The CTSA will fund the UI’s Institute for Clinical and Translational Science, an overarching structure for all clinical and translational research at the UI. Approved by the Board of Regents, State of Iowa, in December 2006, the Institute is already up and running and includes researchers from several different colleges, including dentistry, nursing, pharmacy, public health, engineering, liberal arts and sciences as well as the CCOM.
"Any project that potentially involves research with patients, human subjects, or even public policy and outcomes can relate to this Institute," Hunninghake said. "The vision is that anybody who does research, even basic research, that has applications to people can be part of this Institute."
As part of its mission, the UI Institute for Clinical and Translational Science will:
- Engage the state of Iowa as a partner in clinical and translational research. Reaching beyond the UI campus to conduct clinical trials and bring cutting-edge treatments to patients is an integral component of the Institute, which has already established partnerships with Iowa Health Systems, Mercy Health Network, the Iowa Hospital Association, Wellmark Blue Cross/Blue Shield, Iowa Medical Society, Unity Health System and Genesis Health System. The Institute will expand already existing outreach programs in four Iowa communities—Des Moines, Davenport, Waterloo and Sioux City/Sioux Falls. After initiating Institute activities in these communities, the goal is to extend this network throughout Iowa and South Dakota.
- Expand and pursue multidisciplinary research opportunities involving the CCOM and collaborators in the colleges of Dentistry, Education, Engineering, Law, Liberal Arts and Sciences, Nursing, Pharmacy, Public Health and the UI Graduate College.
- Create an infrastructure for training programs designed to prepare more students and junior faculty for careers in clinical and translational science. A number of already successful UI training programs will come together to result in new master’s and PhD degrees in "clinical and translational science." The home for this new program will be within the Institute. Six areas—epidemiology, biostatistics, clinical epidemiology, bioinformatics, research ethics and research survival skills—will make up the core curriculum for the new Clinical and Translational Science degree programs. The centerpiece of the training program will be a mentored research practicum directed by one of 30 senior scientists with national reputations. Mentors will be core or affiliated Institute faculty with strong track records in publication, funding, cross-disciplinary research and nurturing young scientists.

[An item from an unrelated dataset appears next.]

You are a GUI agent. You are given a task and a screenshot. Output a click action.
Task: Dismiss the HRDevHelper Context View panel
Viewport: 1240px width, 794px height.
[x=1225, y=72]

- Partner with Iowa State University and the University of Arizona to foster new research collaborations and maintain a diverse pool of study participants for clinical trials.

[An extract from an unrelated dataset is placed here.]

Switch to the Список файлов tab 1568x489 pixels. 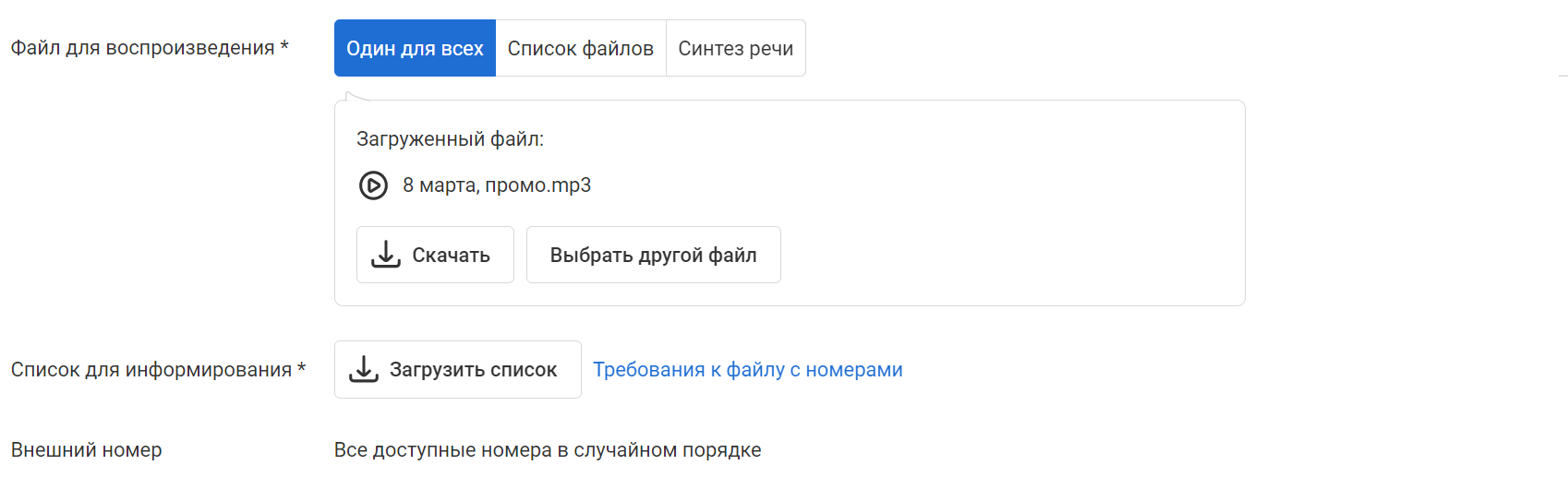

- Forge new and strengthen existing partnerships with industry sponsors involved in clinical and translational science. Fairley is excited about the prospect of what might be possible with the expanded support provided by the CTSA grant. "It will really enhance the infrastructure that is needed to do this type of research," she said. "Resources like the General Clinical Research Center, which the CTSA will replace and expand, are instrumental in helping us deliver what’s in the lab to the patient, and improving patient care and expanding knowledge really is the bottom line."